*Work to be completed*
Your answer must repeat the full listing, line for line.

[[ Given records, beginning ]]

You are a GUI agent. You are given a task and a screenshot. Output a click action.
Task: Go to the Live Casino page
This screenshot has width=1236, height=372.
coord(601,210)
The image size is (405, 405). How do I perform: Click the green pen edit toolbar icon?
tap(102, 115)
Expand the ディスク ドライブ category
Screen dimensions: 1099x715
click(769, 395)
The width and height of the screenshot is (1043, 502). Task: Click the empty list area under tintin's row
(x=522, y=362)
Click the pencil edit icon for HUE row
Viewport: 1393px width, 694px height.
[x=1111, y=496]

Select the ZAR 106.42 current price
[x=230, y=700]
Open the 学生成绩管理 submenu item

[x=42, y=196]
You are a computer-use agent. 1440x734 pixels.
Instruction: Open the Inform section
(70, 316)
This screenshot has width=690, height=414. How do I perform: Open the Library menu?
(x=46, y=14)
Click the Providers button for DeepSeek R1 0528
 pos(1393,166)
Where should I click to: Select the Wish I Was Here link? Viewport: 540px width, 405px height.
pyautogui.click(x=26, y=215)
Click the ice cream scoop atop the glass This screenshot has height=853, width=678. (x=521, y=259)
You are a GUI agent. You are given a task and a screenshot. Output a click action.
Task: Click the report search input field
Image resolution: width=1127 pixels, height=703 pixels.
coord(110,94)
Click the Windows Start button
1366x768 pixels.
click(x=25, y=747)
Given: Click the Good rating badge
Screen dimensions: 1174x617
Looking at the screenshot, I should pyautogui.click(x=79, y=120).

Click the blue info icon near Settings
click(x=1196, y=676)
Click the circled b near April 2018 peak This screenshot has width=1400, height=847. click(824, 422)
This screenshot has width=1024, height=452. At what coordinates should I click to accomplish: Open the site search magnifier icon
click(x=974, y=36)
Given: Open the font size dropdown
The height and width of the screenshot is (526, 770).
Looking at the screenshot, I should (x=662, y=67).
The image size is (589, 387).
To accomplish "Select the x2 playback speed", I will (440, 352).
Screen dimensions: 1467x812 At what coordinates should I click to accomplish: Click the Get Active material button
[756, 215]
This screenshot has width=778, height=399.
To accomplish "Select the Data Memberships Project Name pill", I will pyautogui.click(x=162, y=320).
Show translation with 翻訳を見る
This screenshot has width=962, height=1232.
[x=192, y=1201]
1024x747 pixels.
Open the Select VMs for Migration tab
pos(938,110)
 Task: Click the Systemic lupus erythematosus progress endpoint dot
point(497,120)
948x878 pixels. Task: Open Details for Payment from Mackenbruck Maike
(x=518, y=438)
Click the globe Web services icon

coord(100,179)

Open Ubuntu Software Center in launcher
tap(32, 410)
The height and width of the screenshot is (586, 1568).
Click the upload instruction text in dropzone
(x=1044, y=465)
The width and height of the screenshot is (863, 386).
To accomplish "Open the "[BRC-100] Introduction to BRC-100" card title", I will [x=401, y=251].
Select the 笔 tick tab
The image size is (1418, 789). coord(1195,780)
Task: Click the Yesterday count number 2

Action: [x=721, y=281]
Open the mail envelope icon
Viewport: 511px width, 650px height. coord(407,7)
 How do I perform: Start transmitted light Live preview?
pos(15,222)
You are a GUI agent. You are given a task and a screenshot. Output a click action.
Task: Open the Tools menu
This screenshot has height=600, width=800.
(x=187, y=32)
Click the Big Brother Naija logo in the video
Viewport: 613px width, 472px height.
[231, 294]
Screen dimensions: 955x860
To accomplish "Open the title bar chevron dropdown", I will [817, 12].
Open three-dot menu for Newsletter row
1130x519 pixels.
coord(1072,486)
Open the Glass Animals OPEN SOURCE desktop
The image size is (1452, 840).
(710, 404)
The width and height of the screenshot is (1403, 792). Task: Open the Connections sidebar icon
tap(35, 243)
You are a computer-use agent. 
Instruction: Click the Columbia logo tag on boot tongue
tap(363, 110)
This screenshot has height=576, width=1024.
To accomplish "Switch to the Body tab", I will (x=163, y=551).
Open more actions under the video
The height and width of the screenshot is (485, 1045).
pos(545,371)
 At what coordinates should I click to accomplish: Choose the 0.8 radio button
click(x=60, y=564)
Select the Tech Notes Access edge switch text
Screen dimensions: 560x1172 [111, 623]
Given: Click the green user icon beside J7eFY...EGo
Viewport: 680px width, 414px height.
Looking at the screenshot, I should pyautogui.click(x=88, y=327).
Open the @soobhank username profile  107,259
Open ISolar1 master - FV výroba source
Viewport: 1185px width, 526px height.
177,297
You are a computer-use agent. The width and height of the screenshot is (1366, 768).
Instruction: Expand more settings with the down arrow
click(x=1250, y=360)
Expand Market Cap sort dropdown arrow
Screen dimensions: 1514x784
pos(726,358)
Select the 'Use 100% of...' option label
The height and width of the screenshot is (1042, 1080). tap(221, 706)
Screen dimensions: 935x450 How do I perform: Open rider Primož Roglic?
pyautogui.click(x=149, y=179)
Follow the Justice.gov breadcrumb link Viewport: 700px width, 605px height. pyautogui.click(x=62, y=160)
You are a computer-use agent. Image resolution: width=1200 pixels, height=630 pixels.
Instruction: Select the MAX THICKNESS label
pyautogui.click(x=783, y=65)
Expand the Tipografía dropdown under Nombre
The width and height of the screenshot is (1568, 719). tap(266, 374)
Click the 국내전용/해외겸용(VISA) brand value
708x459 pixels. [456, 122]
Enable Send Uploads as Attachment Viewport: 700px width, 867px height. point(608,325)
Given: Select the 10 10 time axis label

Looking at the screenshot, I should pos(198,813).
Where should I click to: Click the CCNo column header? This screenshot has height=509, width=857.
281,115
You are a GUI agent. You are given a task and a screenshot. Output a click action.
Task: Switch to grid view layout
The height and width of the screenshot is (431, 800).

[[ Given records, end ]]

*Expected answer*
You are a GUI agent. You are given a task and a screenshot. Output a click action.
Task: Go to the Live Casino page
This screenshot has width=1236, height=372.
coord(601,210)
The image size is (405, 405). How do I perform: Click the green pen edit toolbar icon?
tap(102, 115)
Expand the ディスク ドライブ category
Screen dimensions: 1099x715
click(769, 395)
The width and height of the screenshot is (1043, 502). Task: Click the empty list area under tintin's row
(x=522, y=362)
Click the pencil edit icon for HUE row
Viewport: 1393px width, 694px height.
[x=1111, y=496]

Select the ZAR 106.42 current price
[x=230, y=700]
Open the 学生成绩管理 submenu item

[x=42, y=196]
You are a computer-use agent. 1440x734 pixels.
Instruction: Open the Inform section
(70, 316)
This screenshot has width=690, height=414. How do I perform: Open the Library menu?
(x=46, y=14)
Click the Providers button for DeepSeek R1 0528
 pos(1393,166)
Where should I click to: Select the Wish I Was Here link? Viewport: 540px width, 405px height.
pyautogui.click(x=26, y=215)
Click the ice cream scoop atop the glass This screenshot has height=853, width=678. (x=521, y=259)
You are a GUI agent. You are given a task and a screenshot. Output a click action.
Task: Click the report search input field
Image resolution: width=1127 pixels, height=703 pixels.
coord(110,94)
Click the Windows Start button
1366x768 pixels.
click(x=25, y=747)
Given: Click the Good rating badge
Screen dimensions: 1174x617
Looking at the screenshot, I should pyautogui.click(x=79, y=120).

Click the blue info icon near Settings
click(x=1196, y=676)
Click the circled b near April 2018 peak This screenshot has width=1400, height=847. click(824, 422)
This screenshot has width=1024, height=452. At what coordinates should I click to accomplish: Open the site search magnifier icon
click(x=974, y=36)
Given: Open the font size dropdown
The height and width of the screenshot is (526, 770).
Looking at the screenshot, I should (x=662, y=67).
The image size is (589, 387).
To accomplish "Select the x2 playback speed", I will (440, 352).
Screen dimensions: 1467x812 At what coordinates should I click to accomplish: Click the Get Active material button
[756, 215]
This screenshot has width=778, height=399.
To accomplish "Select the Data Memberships Project Name pill", I will pyautogui.click(x=162, y=320).
Show translation with 翻訳を見る
This screenshot has width=962, height=1232.
[x=192, y=1201]
1024x747 pixels.
Open the Select VMs for Migration tab
pos(938,110)
 Task: Click the Systemic lupus erythematosus progress endpoint dot
point(497,120)
948x878 pixels. Task: Open Details for Payment from Mackenbruck Maike
(x=518, y=438)
Click the globe Web services icon

coord(100,179)

Open Ubuntu Software Center in launcher
tap(32, 410)
The height and width of the screenshot is (586, 1568).
Click the upload instruction text in dropzone
(x=1044, y=465)
The width and height of the screenshot is (863, 386).
To accomplish "Open the "[BRC-100] Introduction to BRC-100" card title", I will [x=401, y=251].
Select the 笔 tick tab
The image size is (1418, 789). coord(1195,780)
Task: Click the Yesterday count number 2

Action: [x=721, y=281]
Open the mail envelope icon
Viewport: 511px width, 650px height. coord(407,7)
 How do I perform: Start transmitted light Live preview?
pos(15,222)
You are a GUI agent. You are given a task and a screenshot. Output a click action.
Task: Open the Tools menu
This screenshot has height=600, width=800.
(x=187, y=32)
Click the Big Brother Naija logo in the video
Viewport: 613px width, 472px height.
[231, 294]
Screen dimensions: 955x860
To accomplish "Open the title bar chevron dropdown", I will [817, 12].
Open three-dot menu for Newsletter row
1130x519 pixels.
coord(1072,486)
Open the Glass Animals OPEN SOURCE desktop
The image size is (1452, 840).
(710, 404)
The width and height of the screenshot is (1403, 792). Task: Open the Connections sidebar icon
tap(35, 243)
You are a computer-use agent. 
Instruction: Click the Columbia logo tag on boot tongue
tap(363, 110)
This screenshot has height=576, width=1024.
To accomplish "Switch to the Body tab", I will (x=163, y=551).
Open more actions under the video
The height and width of the screenshot is (485, 1045).
pos(545,371)
 At what coordinates should I click to accomplish: Choose the 0.8 radio button
click(x=60, y=564)
Select the Tech Notes Access edge switch text
Screen dimensions: 560x1172 [111, 623]
Given: Click the green user icon beside J7eFY...EGo
Viewport: 680px width, 414px height.
Looking at the screenshot, I should pyautogui.click(x=88, y=327).
Open the @soobhank username profile  107,259
Open ISolar1 master - FV výroba source
Viewport: 1185px width, 526px height.
177,297
You are a computer-use agent. The width and height of the screenshot is (1366, 768).
Instruction: Expand more settings with the down arrow
click(x=1250, y=360)
Expand Market Cap sort dropdown arrow
Screen dimensions: 1514x784
pos(726,358)
Select the 'Use 100% of...' option label
The height and width of the screenshot is (1042, 1080). tap(221, 706)
Screen dimensions: 935x450 How do I perform: Open rider Primož Roglic?
pyautogui.click(x=149, y=179)
Follow the Justice.gov breadcrumb link Viewport: 700px width, 605px height. pyautogui.click(x=62, y=160)
You are a computer-use agent. Image resolution: width=1200 pixels, height=630 pixels.
Instruction: Select the MAX THICKNESS label
pyautogui.click(x=783, y=65)
Expand the Tipografía dropdown under Nombre
The width and height of the screenshot is (1568, 719). tap(266, 374)
Click the 국내전용/해외겸용(VISA) brand value
708x459 pixels. [456, 122]
Enable Send Uploads as Attachment Viewport: 700px width, 867px height. point(608,325)
Given: Select the 10 10 time axis label

Looking at the screenshot, I should pos(198,813).
Where should I click to: Click the CCNo column header? This screenshot has height=509, width=857.
281,115
You are a GUI agent. You are given a task and a screenshot. Output a click action.
Task: Switch to grid view layout
The height and width of the screenshot is (431, 800).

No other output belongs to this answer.